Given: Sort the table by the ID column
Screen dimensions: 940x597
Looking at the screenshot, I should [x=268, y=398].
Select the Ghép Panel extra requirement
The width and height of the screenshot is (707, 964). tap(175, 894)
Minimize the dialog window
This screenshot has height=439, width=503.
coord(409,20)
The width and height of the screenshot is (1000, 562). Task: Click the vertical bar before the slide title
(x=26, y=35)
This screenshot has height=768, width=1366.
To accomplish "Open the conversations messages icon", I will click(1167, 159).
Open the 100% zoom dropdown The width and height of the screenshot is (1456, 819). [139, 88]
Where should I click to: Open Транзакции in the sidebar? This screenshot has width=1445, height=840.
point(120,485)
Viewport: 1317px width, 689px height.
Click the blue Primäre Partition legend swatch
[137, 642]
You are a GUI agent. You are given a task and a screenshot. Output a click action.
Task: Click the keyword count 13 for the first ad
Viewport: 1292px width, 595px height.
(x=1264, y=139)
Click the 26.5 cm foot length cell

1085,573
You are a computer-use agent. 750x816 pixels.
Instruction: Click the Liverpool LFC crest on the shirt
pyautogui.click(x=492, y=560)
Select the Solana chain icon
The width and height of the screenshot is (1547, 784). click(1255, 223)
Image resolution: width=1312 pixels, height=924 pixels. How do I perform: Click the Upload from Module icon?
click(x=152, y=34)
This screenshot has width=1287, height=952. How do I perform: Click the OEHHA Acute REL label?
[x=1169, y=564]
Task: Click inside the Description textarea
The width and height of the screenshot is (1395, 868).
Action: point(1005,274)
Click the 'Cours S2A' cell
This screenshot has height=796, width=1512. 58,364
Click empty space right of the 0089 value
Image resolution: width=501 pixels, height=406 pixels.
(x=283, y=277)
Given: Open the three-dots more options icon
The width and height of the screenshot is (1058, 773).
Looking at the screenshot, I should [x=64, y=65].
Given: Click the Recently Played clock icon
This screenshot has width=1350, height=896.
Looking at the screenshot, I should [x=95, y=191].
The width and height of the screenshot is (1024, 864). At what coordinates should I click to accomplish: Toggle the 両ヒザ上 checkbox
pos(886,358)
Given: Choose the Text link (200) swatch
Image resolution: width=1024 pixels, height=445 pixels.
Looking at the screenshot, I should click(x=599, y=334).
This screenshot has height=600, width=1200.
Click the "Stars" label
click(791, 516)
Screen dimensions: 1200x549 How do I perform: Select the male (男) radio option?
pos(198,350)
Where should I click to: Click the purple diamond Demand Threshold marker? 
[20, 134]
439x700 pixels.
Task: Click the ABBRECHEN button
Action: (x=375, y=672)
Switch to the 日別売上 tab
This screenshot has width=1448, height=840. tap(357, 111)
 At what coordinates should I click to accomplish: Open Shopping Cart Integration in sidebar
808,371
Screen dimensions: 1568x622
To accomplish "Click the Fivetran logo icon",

- PROBLEM STATEMENT
Reproduce the records between the line containing "The width and height of the screenshot is (1024, 864)." and the line containing "This screenshot has width=1448, height=840.", inclusive, substituting "check box" for "checkbox" and leaving everything else unchanged.

- ANSWER TO THIS EXERCISE
The width and height of the screenshot is (1024, 864). At what coordinates should I click to accomplish: Toggle the 両ヒザ上 check box
pos(886,358)
Given: Choose the Text link (200) swatch
Image resolution: width=1024 pixels, height=445 pixels.
Looking at the screenshot, I should click(x=599, y=334).
This screenshot has height=600, width=1200.
Click the "Stars" label
click(791, 516)
Screen dimensions: 1200x549 How do I perform: Select the male (男) radio option?
pos(198,350)
Where should I click to: Click the purple diamond Demand Threshold marker? 
[20, 134]
439x700 pixels.
Task: Click the ABBRECHEN button
Action: (x=375, y=672)
Switch to the 日別売上 tab
This screenshot has width=1448, height=840. tap(357, 111)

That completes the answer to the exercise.